総務省が行った平成22年7~9月の労働力調査によると、わが国の正規雇用者数は同21年同時期に比べ7万人ほど減少したことがわかりました。また、調査結果を詳しく見ると、平成18、19年こそ正規雇用者数は増加していますが、それ以降は減少の一途をたどっていることが分かります。「人材は会社の命」とよく言われますが、企業の非正規雇用化が進む中、派遣社員をはじめとする非正規雇用者にも、正社員と同様の能力が求められる時代へと変化してきています。そのため、派遣社員に対して、正社員と同様の教育訓練を実施する企業も増えているようです。

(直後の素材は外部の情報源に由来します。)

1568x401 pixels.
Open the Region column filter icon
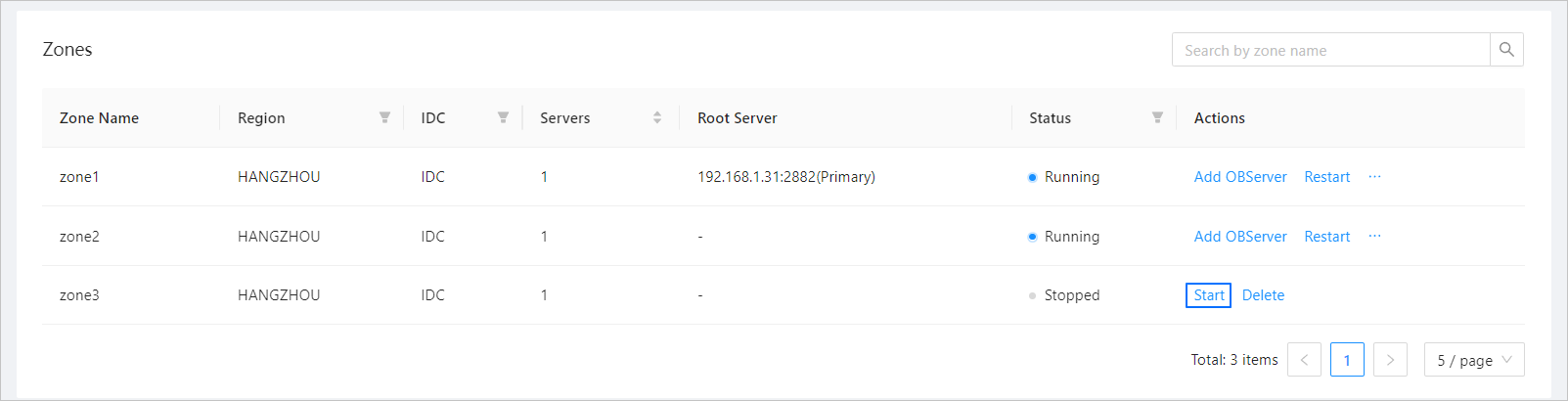point(384,117)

 ところで、中小企業が社員に対して教育訓練を行った場合には、「中小企業者等における教育訓練費の税額控除」が適用可能です。これは、青色申告する中小企業が教育訓練を行った場合、①損金算入される労務費のうち教育訓練費の占める割合(教育訓練費割合)が0.15~0.25%であれば、教育訓練費×「(教育訓練費割合-0.15%)×40+8%」②教育訓練費割合が0.25%以上である場合には、教育訓練費の12%相当額――を限度に税額控除できる制度です(法人税額の20%相当額が上限)。

 社員教育に力を入れている企業では是非とも活用したい制度ですが、対象となる教育訓練は「法人がその使用人の職務に必要な技術や知識を習得させ又は向上させるために支出する費用」とされており、派遣社員への教育訓練も対象となるのか疑問が残るところ。
 これについて国税庁は、派遣社員が、正社員と同一の職務に従事し、かつ、正社員と同一の職務にかかる教育訓練(正社員等を主体としたものに限られる)に参加している場合には、同制度で言う「教育訓練費」に含まれるとしました。